The virtual register file was the only way I could see to make RL78
work. I can't recall the details, but when you described the situation
to me the virtual register file was the only way I could see to make the
RL78 work in the IRA+reload world.
What would be quite interesting to try would be to continue to use the
virtualized register set, but instead use the IRA+LRA path. Presumably
that wouldn't be terribly hard to try and there's a reasonable chance
that'll improve the code in a noticeable way.
Looking at how that's done by other backends, as far as I can tell, I
just need to add something like:
#define TARGET_LRA_P rl78_enable_lra
to rl78.c? At least in theory, even if other work is needed elsewhere
to make things run smoothly.
Unfortunately, that function never seems to be called.
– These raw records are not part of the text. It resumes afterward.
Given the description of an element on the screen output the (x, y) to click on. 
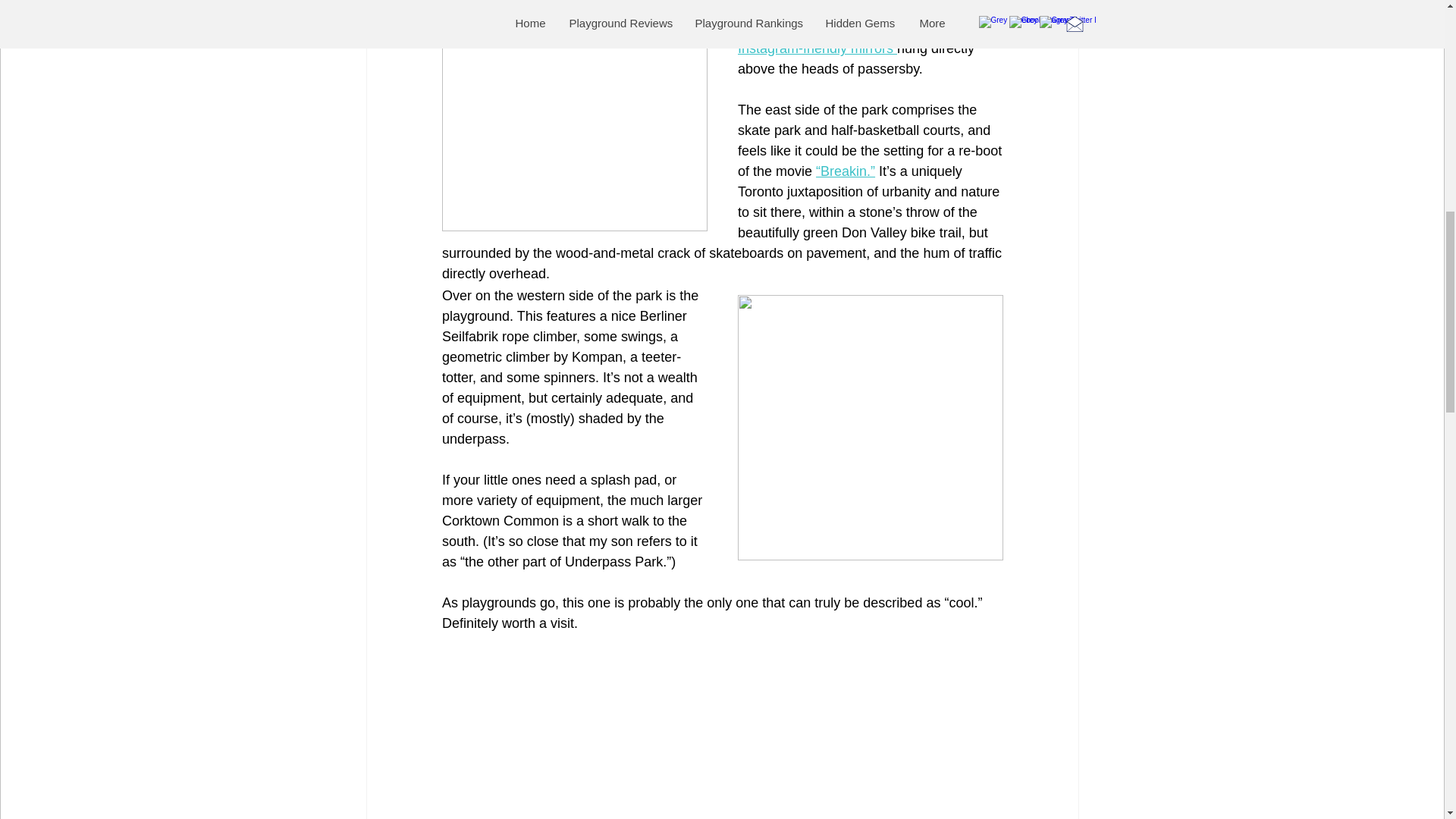
Instagram-friendly mirrors  (816, 48)
Given the description of an element on the screen output the (x, y) to click on. 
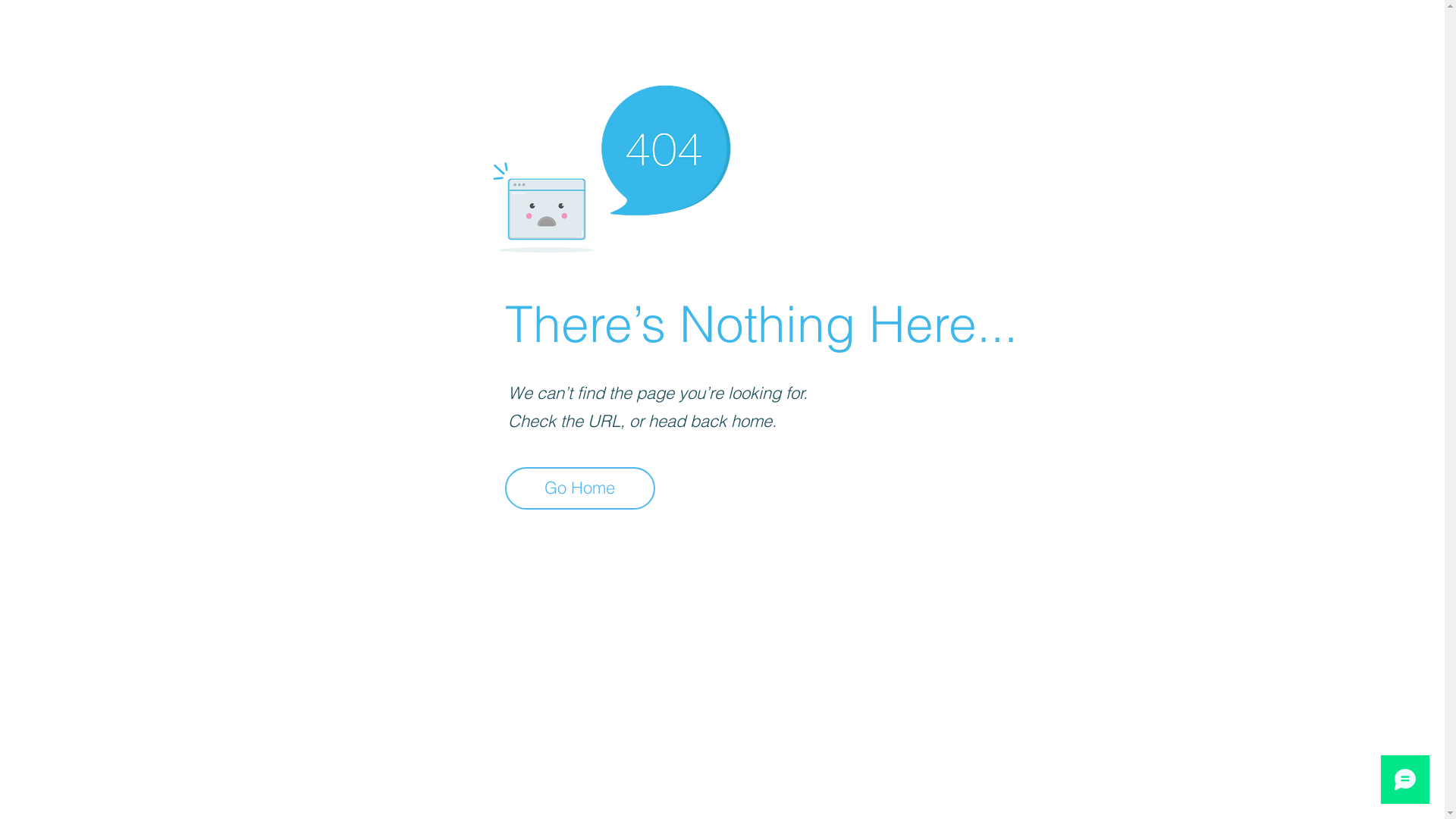
Go Home Element type: text (580, 488)
404-icon_2.png Element type: hover (610, 164)
Given the description of an element on the screen output the (x, y) to click on. 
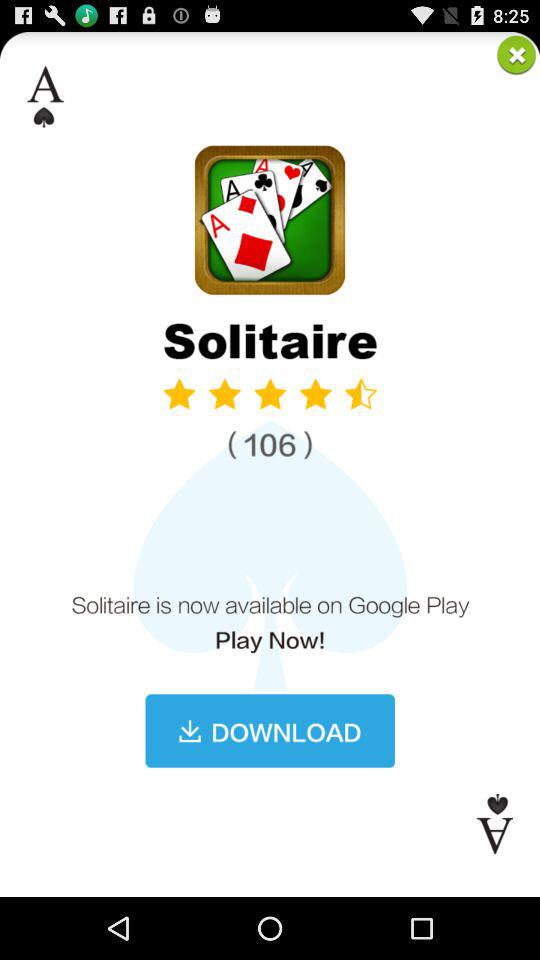
go to close (516, 54)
How does TARGET_LRA_P get used, anyway? I can't find anything that
tries to use it, only places where it gets set. Is there some funky
preprocessor stuff going on that's stopping me grepping for it?
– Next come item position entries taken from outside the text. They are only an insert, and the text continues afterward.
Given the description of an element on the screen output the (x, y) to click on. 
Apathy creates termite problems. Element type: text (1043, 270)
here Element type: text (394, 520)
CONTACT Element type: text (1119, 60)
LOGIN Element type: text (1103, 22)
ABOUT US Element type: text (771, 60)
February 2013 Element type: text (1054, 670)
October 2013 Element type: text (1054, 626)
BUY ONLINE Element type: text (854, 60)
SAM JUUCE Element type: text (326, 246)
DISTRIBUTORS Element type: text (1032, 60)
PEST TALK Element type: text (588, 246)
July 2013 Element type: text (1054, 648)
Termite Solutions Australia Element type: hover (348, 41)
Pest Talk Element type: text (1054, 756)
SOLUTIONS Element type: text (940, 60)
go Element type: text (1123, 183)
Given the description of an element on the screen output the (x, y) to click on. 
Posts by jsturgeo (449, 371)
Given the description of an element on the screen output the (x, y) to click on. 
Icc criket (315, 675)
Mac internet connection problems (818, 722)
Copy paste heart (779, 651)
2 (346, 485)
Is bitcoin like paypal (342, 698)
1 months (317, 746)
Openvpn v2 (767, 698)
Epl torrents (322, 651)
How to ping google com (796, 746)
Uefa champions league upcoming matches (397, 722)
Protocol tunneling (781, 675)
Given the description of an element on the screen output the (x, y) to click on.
That should be enough to switch to the LRA path. It's a target hook.
Grep for "targetm.lra_p"
Ok, I figured out what was wrong eventually. I'd added the lines above
*after* the declaration of the targetm variable.
Activating LRA alone is certainly not the answer. Whilst I can see that
*some* of the "to me, to you" register passing has been eliminated, LRA
seems to have an intense dislike to indirect memory addressing with an
offset. So instead of something like:
mov a, [sp+4]
it's now producing:
movw ax, sp
addw ax, #4
movw hl, ax
mov a, [hl]
which takes 7 bytes (compared to 4). Overall I've got an code increase
of about 31%.
I don't know why it's avoiding the indirect with offset addressing mode.
It *does* generate code using it but seemingly as a last resort.
Something else to track down, I guess.